These days, Jane Hilgendorf only clocks in at the golf course,

while playing greenskeeper at her home garden in Corona del Mar.

Ah, yes. Retired. The good life. The stage many hope one day to

embrace. It officially began for Hilgendorf on Jan. 5, 2001, when she

waved goodbye as Orange Coast College’s Athletic Director, ending

almost 31 years of service to the Costa Mesa community college.

“I loved every single moment at that job at that college,” said

Hilgendorf, the latest honoree in the Daily Pilot Sports Hall of

Fame.

Hilgendorf, a former high school drill team instructor whose first

job was cleaning test tubes in a laboratory for her father as a

child, arrived at OCC in the fall of 1970 as a physical education

teacher, not as a coach. But soon, Hilgendorf was in charge of the

school’s coed volleyball team, which traveled the Southland in a

rickety station wagon and played under, well, a different set of

rules. Among other things, only men were allowed to spike balls over

the net.

From 1971 to ‘73, Hilgendorf coached the Pirates’ coed team, then

took over the women’s program in ’73 and lasted through 1991, when

she stepped down as coach with a 233-100 career record and three

state championships (1978, ’80 and ‘82).

“I still get e-mails and notes from players through the years who

have been real close,” Hilgendorf said. “We had so much fun on those

teams, especially the teams from the 1970s and the first half of the

‘80s. It was fun and team-oriented. If you didn’t have fun, it was

your own fault. In those days, we had no tall players -- only short,

quick ones who really liked playing with each other. That was the

type of player we had. No one felt they were the star, because it was

always so team-oriented and everyone was always so supportive of each

other.”

Hilgendorf remembers once when former OCC standout Lori Adams, one

of those quick, 5-foot-6 players she had in abundance, took a rocket

off her face, then simply turned around and smiled.

“That was the kind of attitude those kids had,” Hilgendorf said of

the golden era of the late ‘70s and early ‘80s, when OCC won three

state titles in five years.

Hilgendorf, who entered OCC’s athletic administration after the

‘91 volleyball season, served as athletic director for three years,

before retiring to the fairways.

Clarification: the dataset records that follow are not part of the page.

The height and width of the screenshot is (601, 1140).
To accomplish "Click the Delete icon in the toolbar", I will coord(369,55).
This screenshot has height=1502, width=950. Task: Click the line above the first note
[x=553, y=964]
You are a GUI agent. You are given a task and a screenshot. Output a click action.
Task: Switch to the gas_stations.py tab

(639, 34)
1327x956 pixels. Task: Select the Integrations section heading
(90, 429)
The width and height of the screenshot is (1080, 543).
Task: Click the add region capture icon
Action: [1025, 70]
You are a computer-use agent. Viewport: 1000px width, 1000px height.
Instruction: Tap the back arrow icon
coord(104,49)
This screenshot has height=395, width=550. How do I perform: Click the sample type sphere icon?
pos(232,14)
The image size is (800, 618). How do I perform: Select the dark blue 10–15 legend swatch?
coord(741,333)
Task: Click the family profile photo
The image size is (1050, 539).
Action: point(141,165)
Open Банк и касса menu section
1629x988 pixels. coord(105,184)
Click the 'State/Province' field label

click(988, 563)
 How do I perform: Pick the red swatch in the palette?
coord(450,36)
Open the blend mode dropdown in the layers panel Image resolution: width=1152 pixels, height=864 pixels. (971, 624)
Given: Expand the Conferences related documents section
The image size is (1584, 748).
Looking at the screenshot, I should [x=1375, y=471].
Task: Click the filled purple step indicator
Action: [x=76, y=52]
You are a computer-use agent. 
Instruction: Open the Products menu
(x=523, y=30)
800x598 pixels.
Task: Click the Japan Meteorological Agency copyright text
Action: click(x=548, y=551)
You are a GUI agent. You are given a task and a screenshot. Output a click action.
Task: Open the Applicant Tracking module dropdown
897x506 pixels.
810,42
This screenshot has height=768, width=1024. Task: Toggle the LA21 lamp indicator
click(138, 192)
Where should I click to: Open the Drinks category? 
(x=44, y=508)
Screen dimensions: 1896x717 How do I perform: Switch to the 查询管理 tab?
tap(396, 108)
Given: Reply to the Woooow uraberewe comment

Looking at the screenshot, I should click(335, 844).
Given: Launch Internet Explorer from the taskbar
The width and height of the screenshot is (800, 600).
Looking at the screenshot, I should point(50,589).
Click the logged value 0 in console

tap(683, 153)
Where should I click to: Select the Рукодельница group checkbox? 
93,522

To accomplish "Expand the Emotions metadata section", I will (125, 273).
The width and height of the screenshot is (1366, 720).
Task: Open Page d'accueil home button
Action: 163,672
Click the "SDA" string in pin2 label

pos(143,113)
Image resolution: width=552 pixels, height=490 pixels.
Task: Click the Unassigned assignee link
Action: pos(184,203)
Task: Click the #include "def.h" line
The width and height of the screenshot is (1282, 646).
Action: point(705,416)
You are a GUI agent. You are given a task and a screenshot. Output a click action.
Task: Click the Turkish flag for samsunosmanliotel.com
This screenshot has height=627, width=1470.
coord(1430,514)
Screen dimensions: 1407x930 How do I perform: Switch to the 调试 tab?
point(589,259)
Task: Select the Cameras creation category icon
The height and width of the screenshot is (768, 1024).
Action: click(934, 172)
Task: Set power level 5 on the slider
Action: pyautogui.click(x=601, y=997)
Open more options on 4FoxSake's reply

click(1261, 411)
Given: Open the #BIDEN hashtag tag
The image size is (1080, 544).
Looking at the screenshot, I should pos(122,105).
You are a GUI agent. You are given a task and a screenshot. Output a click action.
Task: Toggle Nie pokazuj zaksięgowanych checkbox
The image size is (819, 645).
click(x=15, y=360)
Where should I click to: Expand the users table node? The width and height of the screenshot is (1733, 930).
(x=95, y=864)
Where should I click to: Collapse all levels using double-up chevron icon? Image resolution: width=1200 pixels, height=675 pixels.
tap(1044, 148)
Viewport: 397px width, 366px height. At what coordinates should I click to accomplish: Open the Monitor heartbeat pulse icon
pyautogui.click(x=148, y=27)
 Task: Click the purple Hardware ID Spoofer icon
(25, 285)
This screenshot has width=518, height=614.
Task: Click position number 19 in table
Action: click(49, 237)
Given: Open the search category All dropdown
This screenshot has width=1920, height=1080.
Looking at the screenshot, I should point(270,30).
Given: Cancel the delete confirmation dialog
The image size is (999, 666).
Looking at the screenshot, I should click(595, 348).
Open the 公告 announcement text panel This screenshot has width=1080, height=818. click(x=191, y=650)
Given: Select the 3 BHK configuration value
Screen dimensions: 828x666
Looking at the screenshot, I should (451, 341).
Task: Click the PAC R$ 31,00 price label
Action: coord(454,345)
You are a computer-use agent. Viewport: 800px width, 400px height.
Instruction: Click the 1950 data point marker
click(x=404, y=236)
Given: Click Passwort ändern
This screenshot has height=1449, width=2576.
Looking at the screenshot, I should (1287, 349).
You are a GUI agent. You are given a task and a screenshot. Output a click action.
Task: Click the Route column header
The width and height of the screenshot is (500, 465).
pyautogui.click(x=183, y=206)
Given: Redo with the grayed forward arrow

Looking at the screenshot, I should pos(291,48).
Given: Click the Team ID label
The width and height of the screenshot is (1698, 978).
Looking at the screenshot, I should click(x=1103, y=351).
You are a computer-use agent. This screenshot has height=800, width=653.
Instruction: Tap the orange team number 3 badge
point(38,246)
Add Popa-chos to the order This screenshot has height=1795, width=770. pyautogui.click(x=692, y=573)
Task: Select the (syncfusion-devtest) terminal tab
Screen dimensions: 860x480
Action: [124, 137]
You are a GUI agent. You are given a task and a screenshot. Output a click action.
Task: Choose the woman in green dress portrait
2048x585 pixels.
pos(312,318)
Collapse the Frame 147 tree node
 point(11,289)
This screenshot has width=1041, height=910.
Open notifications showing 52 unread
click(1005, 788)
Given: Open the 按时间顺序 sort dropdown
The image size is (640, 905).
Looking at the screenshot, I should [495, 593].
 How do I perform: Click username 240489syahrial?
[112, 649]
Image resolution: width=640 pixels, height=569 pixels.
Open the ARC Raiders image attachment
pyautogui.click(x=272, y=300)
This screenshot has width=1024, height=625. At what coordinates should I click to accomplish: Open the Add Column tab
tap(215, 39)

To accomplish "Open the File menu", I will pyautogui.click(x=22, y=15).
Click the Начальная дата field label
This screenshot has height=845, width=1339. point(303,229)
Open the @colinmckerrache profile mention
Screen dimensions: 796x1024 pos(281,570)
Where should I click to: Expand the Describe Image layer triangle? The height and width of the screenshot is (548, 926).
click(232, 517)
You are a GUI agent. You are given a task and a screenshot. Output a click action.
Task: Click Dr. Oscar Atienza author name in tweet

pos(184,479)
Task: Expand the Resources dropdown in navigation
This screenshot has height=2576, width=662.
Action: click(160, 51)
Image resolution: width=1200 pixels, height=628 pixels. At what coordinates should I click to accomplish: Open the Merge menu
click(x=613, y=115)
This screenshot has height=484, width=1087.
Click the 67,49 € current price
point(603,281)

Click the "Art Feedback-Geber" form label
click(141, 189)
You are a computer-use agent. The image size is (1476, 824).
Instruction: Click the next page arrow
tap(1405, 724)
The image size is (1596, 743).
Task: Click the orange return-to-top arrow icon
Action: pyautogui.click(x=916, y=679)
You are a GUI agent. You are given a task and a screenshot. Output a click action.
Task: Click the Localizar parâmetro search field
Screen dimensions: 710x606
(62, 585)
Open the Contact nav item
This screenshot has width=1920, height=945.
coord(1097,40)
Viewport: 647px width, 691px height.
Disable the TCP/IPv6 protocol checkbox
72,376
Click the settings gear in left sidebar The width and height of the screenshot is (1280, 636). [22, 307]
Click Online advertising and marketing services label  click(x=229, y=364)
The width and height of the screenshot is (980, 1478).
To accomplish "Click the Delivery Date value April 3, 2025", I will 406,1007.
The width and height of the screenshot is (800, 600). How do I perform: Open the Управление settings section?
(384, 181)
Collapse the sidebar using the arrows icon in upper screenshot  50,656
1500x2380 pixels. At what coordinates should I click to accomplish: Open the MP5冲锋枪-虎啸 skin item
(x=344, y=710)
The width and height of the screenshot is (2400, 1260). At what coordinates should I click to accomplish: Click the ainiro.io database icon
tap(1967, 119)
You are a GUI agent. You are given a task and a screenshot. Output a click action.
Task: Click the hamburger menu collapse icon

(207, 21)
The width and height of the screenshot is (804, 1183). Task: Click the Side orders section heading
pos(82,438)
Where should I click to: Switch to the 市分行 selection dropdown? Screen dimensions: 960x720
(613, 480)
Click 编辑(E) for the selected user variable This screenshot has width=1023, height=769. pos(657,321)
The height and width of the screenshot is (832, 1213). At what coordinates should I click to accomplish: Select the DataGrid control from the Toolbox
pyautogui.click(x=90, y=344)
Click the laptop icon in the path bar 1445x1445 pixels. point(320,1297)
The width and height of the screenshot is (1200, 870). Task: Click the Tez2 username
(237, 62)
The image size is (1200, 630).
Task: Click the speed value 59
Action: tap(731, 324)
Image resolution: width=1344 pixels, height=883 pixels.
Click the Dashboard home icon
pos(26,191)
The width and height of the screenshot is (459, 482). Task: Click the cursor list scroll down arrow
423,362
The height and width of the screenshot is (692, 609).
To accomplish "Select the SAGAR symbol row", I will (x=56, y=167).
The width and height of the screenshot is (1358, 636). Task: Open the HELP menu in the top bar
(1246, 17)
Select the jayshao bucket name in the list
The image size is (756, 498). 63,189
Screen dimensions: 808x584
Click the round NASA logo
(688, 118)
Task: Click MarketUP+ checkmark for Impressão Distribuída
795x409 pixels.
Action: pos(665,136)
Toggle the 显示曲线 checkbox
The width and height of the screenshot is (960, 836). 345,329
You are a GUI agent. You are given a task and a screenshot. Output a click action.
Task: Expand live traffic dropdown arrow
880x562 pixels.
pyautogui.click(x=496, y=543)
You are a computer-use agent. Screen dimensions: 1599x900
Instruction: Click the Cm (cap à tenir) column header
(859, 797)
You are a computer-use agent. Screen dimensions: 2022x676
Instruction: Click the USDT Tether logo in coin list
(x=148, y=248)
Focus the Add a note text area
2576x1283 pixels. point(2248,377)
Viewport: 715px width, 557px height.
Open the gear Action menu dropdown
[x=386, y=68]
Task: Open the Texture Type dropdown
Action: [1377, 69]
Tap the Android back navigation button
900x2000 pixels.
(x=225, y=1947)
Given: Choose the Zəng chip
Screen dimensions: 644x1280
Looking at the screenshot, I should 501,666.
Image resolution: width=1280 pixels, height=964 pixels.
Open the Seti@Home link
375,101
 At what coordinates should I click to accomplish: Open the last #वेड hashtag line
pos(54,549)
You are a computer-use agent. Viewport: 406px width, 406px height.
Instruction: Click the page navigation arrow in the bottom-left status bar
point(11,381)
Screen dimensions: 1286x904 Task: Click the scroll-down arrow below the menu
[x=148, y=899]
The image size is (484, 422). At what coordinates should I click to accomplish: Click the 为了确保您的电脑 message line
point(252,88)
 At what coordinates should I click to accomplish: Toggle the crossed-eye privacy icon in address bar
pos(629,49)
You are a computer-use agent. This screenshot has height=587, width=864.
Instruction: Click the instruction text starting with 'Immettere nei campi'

The rules chairperson for the ladies

club at Newport Beach Country Club, Hilgendorf tees it up three or

four times a week with various groups of regular partners, including

the Friday morning Dawn Patrol, when players arrive at 6:30 a.m.

Having recently taken up water color painting, Hilgendorf said she

had “never done anything in the art world” and was actually following

her mother’s footsteps. “My mom had taken up oil painting when she

turned 70,” said Hilgendorf, who signed up for a water color class at

Saddleback College, where no one would know her and, perhaps, a

teacher would be more objective.

Hilgendorf, who made her own Christmas cards last year, has also

enjoyed photography, writing and gardening, as well as golf.

“She is by far the most positive person I know,” said OCC women’s

volleyball coach Chuck Cutenese, who replaced Hilgendorf as coach.

Born in Milwaukee, Wis., and raised in nearby Wauwautosa,

Hilgendorf moved with her family to Pasadena when she was 7. A

graduate of Pasadena High, Pasadena City College and UC Santa Barbara

with a bachelor’s degree in physical education, Hilgendorf earned her

master’s degree in P.E. at UCLA. She spent seven years at Arcadia

High, where her main focus was head drill team instructor, before

landing at OCC.

A former longtime health education teacher, Hilgendorf still

writes a weekly health column for the OCC newsletter under the

heading: “Hilgendorf’s Healthful Hints.”

She’s also the executive director of the Lutheran Good Samaritan

Society, a nonprofit organization.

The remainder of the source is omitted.